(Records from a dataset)
Segment Open

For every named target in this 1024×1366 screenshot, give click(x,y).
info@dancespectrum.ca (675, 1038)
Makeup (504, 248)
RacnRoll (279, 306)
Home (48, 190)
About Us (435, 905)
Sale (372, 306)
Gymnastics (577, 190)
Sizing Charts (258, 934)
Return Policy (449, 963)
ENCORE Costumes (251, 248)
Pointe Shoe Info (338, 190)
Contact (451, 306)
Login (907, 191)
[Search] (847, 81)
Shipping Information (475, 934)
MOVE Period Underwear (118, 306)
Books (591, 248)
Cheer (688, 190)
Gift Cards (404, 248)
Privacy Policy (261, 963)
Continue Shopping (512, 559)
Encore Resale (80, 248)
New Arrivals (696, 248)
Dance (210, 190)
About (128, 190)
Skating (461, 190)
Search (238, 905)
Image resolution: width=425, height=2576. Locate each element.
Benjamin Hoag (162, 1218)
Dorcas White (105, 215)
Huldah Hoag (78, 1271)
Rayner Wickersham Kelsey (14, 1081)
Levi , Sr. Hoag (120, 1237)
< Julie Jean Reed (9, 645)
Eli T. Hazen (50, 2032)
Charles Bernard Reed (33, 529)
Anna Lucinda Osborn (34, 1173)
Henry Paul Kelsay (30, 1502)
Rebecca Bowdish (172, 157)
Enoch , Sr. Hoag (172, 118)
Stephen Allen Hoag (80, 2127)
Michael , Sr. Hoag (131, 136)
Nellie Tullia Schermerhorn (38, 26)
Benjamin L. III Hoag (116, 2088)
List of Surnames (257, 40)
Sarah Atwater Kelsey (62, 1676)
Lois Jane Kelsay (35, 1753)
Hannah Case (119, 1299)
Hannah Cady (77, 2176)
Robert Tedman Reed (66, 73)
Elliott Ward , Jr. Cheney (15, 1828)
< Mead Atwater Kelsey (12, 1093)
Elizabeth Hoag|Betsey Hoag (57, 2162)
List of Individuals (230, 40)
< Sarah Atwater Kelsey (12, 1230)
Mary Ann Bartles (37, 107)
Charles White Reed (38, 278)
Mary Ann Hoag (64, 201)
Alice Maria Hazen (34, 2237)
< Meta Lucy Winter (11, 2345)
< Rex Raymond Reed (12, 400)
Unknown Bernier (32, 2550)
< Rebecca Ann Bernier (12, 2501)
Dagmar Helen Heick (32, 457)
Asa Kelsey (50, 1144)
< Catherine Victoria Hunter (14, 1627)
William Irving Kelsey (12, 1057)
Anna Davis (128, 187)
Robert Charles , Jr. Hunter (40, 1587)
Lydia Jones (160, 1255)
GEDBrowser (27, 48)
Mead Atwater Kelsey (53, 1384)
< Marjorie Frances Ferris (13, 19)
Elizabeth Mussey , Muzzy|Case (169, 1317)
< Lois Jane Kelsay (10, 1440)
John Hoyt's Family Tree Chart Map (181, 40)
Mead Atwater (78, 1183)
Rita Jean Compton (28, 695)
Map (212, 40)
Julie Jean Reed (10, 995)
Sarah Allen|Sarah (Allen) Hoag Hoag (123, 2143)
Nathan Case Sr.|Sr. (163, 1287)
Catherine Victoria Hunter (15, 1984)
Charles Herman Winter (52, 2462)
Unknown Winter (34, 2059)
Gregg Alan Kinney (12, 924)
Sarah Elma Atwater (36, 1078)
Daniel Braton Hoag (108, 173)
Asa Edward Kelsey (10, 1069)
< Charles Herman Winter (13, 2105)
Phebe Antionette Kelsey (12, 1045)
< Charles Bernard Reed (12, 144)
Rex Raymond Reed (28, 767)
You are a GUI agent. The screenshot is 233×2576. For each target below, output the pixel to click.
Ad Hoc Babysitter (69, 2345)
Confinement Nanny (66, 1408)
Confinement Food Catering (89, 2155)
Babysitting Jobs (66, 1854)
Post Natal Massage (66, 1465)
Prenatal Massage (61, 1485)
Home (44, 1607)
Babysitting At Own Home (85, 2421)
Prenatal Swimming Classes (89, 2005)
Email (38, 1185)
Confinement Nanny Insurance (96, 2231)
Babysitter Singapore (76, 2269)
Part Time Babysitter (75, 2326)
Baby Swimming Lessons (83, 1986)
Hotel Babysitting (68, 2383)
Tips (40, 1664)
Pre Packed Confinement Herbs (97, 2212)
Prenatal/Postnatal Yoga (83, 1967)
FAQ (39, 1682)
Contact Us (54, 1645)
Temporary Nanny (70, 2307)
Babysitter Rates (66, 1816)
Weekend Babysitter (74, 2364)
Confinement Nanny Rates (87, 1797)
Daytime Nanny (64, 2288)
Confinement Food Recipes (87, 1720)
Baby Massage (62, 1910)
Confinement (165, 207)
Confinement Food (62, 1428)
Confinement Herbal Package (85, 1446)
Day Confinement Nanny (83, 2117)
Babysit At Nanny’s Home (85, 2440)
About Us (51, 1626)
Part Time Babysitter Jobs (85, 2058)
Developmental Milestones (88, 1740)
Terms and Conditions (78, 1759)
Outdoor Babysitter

Segment Closed

■ **WORK TASK**
In the records above, retype exactly the lines from the one with "Temporary Nanny (70, 2307)" through the last one.

■ **SOLUTION**
Temporary Nanny (70, 2307)
Babysitter Rates (66, 1816)
Weekend Babysitter (74, 2364)
Confinement Nanny Rates (87, 1797)
Daytime Nanny (64, 2288)
Confinement Food Recipes (87, 1720)
Baby Massage (62, 1910)
Confinement (165, 207)
Confinement Food (62, 1428)
Confinement Herbal Package (85, 1446)
Day Confinement Nanny (83, 2117)
Babysit At Nanny’s Home (85, 2440)
About Us (51, 1626)
Part Time Babysitter Jobs (85, 2058)
Developmental Milestones (88, 1740)
Terms and Conditions (78, 1759)
Outdoor Babysitter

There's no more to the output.